* _Task instructions_
Copy out the lines of data below word for word, starting at the line that contains "This screenshot has width=1280, height=1280." and ending at the line that contains "will (x=166, y=73).".

[Records for locating displayed items]
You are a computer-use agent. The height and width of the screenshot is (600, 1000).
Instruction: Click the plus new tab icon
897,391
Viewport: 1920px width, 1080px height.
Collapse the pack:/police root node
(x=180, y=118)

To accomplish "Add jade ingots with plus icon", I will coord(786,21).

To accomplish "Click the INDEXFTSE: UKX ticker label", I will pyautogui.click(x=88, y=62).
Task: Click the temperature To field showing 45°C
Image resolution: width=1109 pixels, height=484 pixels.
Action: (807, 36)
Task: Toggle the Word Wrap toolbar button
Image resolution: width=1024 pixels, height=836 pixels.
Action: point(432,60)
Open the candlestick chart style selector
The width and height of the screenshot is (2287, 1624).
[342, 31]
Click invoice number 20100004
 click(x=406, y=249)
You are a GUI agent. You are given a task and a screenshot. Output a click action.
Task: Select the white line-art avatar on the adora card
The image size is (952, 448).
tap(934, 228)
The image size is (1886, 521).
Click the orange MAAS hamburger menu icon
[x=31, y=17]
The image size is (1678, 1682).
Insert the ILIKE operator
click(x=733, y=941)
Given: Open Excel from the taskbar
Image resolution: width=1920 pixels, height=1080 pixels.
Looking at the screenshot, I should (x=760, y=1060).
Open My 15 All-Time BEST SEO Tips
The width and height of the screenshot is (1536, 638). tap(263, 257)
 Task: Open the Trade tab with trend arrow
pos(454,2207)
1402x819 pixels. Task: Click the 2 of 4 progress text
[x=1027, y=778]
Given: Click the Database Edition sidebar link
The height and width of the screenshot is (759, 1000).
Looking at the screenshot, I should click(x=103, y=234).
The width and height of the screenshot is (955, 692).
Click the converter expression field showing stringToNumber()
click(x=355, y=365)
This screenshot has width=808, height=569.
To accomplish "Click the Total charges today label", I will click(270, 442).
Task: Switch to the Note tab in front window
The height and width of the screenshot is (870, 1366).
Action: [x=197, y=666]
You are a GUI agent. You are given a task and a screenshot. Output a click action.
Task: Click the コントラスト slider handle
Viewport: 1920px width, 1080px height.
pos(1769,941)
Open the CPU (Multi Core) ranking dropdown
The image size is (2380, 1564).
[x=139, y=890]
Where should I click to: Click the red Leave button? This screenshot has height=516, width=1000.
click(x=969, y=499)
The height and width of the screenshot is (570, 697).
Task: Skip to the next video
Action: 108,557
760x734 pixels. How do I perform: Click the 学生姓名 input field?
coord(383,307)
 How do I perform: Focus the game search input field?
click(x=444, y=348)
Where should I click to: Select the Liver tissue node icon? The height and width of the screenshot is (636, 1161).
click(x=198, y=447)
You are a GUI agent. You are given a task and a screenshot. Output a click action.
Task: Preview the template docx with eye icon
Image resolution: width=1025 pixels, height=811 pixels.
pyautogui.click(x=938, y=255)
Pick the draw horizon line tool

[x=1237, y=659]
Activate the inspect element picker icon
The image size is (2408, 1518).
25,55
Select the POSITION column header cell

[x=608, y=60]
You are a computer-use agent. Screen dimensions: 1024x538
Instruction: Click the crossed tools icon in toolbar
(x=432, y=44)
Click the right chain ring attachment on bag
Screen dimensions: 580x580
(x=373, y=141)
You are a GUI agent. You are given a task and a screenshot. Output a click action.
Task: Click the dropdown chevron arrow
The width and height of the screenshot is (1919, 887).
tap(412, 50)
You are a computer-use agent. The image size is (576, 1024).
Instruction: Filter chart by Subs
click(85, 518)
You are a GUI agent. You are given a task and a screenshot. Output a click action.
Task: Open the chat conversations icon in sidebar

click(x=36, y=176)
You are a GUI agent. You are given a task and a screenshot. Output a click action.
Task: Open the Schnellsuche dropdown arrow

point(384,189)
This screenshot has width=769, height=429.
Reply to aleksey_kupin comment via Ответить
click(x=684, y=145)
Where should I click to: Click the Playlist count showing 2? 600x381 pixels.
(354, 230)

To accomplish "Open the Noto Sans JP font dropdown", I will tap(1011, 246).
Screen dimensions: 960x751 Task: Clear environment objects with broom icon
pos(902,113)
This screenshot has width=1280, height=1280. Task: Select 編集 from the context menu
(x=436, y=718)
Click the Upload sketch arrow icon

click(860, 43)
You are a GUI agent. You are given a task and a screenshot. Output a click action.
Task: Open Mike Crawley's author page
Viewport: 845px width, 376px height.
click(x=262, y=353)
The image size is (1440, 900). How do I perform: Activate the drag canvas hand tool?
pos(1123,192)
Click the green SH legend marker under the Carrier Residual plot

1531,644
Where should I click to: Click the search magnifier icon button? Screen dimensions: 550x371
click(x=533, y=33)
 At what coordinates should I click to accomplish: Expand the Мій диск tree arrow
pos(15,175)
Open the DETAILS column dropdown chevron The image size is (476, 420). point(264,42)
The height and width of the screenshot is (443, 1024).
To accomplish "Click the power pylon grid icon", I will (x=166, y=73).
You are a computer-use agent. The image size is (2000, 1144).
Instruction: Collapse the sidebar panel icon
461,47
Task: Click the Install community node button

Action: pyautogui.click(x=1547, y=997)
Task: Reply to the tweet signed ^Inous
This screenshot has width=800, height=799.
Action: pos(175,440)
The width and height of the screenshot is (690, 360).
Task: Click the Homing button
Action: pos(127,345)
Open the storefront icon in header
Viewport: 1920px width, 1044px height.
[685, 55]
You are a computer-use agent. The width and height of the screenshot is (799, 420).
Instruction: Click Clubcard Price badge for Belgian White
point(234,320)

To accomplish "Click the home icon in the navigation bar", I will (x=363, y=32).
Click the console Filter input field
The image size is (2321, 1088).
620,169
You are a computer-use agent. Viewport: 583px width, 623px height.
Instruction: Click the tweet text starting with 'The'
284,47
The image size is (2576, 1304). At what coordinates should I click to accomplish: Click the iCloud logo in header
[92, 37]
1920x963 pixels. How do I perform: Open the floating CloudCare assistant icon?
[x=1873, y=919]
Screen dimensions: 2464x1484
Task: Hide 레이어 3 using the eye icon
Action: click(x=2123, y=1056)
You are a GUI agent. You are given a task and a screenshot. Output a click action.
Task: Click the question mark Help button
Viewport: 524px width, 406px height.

* _The answer_
This screenshot has width=1280, height=1280. Task: Select 編集 from the context menu
(x=436, y=718)
Click the Upload sketch arrow icon

click(860, 43)
You are a GUI agent. You are given a task and a screenshot. Output a click action.
Task: Open Mike Crawley's author page
Viewport: 845px width, 376px height.
click(x=262, y=353)
The image size is (1440, 900). How do I perform: Activate the drag canvas hand tool?
pos(1123,192)
Click the green SH legend marker under the Carrier Residual plot

1531,644
Where should I click to: Click the search magnifier icon button? Screen dimensions: 550x371
click(x=533, y=33)
 At what coordinates should I click to accomplish: Expand the Мій диск tree arrow
pos(15,175)
Open the DETAILS column dropdown chevron The image size is (476, 420). point(264,42)
The height and width of the screenshot is (443, 1024).
To accomplish "Click the power pylon grid icon", I will (x=166, y=73).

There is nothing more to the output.